STUDY TEXT:
- - -

In July, apartment rent collections decreased nominally. After an initial drop in April, rent collections have remained steady through the pandemic, with approximately 30% of renters unable to make rent payments. In July, payments fell again with 32% of renters unable to make payments, according to a survey from Apartment List. Compared to June, non-payment stayed the same at 19%, but partial payments increased from 11% to 13%.
“One theory is that more people are settling into arrangements with their landlords and lenders whereby they pay what they can even if it’s not a full payment,” Rob Warnock of Apartment List tells GlobeSt.com. “That said, a 2% month-over-month difference could also be chalked up to statistical noise. I don’t personally interpret that as a clear rising trend, necessarily.”
With such a small increase, Warnock says that he would consider the market stable. “I think May June and July together show a stabilization, which is not to gloss over the fact that rates are stabilizing at very worrisome levels,” he says.
However, this could also be a sign that renters are experiencing increasing rent burden and beginning to struggle to make payments, particularly considering that the extended unemployment benefits are expiring in July. “No doubt that some of the extra $600 are being used for housing payments, so yes I’m concerned that this problem will get worse in August and September, before it gets better,” says Warnock. “More people are going to be falling back on eviction bans to keep their housing, but as we know those bans are not in place universally. For many, the threat of eviction is going to become even more real than before.”

- - -

DATASET EXCERPT:

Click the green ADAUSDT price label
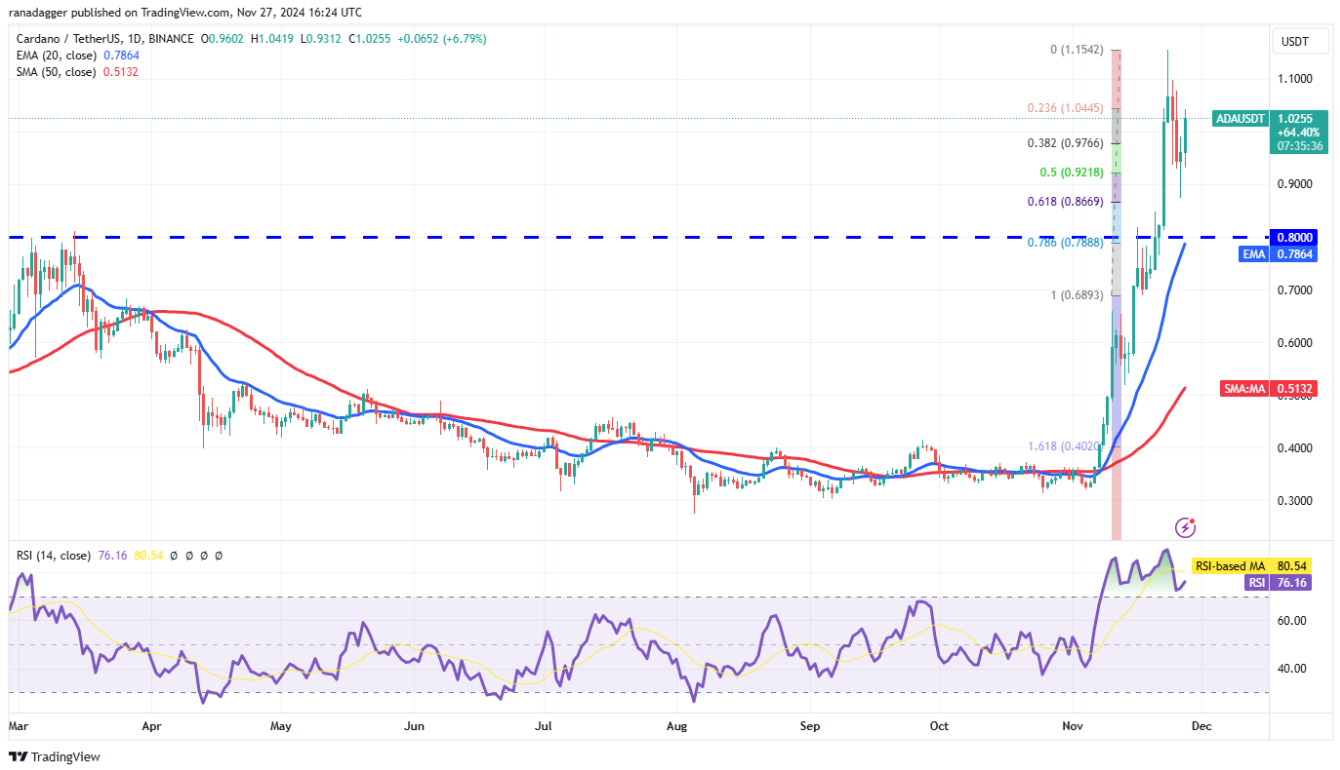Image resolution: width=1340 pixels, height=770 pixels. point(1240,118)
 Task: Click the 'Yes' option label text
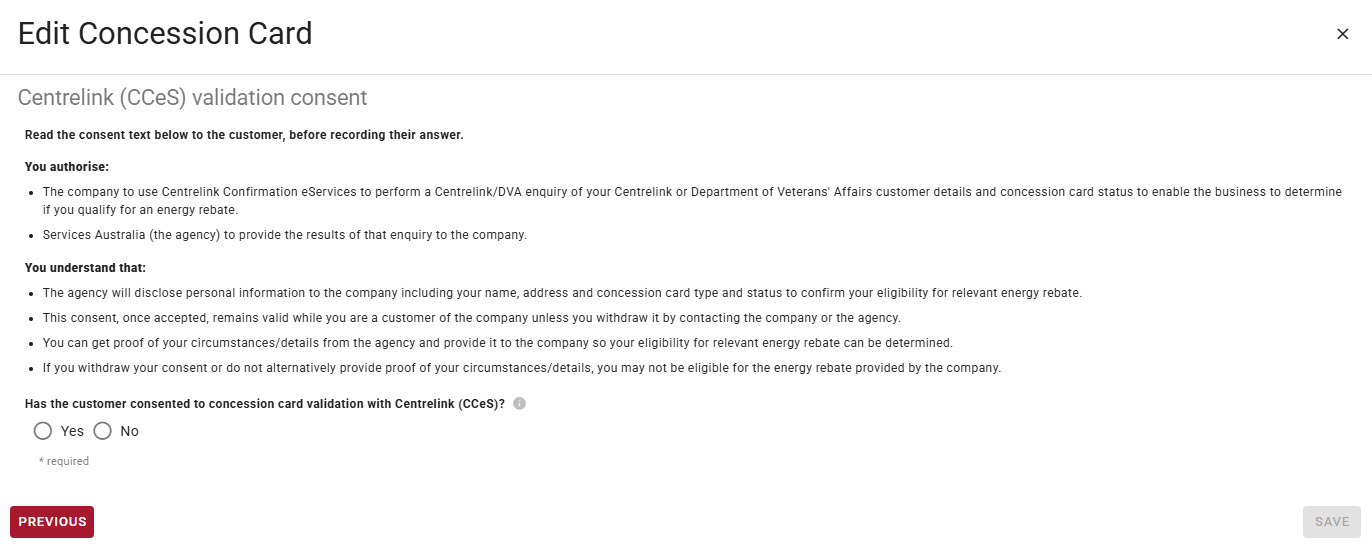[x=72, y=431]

- - -

QUESTIONS TO ANSWER:
1. According to the rent collections article, what share of renters made only partial payments in July?
2. Swap "renters" for "tenants" in the rent collections article and give the passage between "In July, apartment" and "11% to 13%.", inclusive.
3. Carry on the rent collections article from its final sentence.
The listing comes from a separate source, unrelated to the rent collections article.

EXERCISE RESULTS:
1. 13% of renters made partial payments in July.

2.
In July, apartment rent collections decreased nominally. After an initial drop in April, rent collections have remained steady through the pandemic, with approximately 30% of tenants unable to make rent payments. In July, payments fell again with 32% of tenants unable to make payments, according to a survey from Apartment List. Compared to June, non-payment stayed the same at 19%, but partial payments increased from 11% to 13%.

3.
So far, lower income workers have been hit the hardest during the pandemic. As a result, lower-end housing has seen the lowest rent collection, but that could change and the recession worsens. “The data certainly indicates that both job losses and missed payments are correlated with income, concentrating a majority of the housing insecurity among lower-wage workers,” says Warnock. “But as consumer spending drops, the financial impacts do eventually make their way up the income distribution and affect high-wage jobs as well. The financial risk is not evenly distributed, but I think there are very few workers, even high-earners, who haven’t felt at least some concern about losing their jobs.”
While renters are struggling, homeowners are in a better position to weather the storm. “I think homeowners are in a more favorable position at the moment,” says Warnock. “I don’t think missed or late payments are as immediately threatening to homeowner housing security as they are for renters. Anecdotally, my sense is that banks are putting a lot of work into restructuring mortgages so that homeowners don’t default on them—for example, tacking missed payments onto the end of a mortgage. That type of arrangement doesn’t really work for renters, especially those who rent from non-institutional and mom-and-pop landlords who themselves have housing bills to cover.”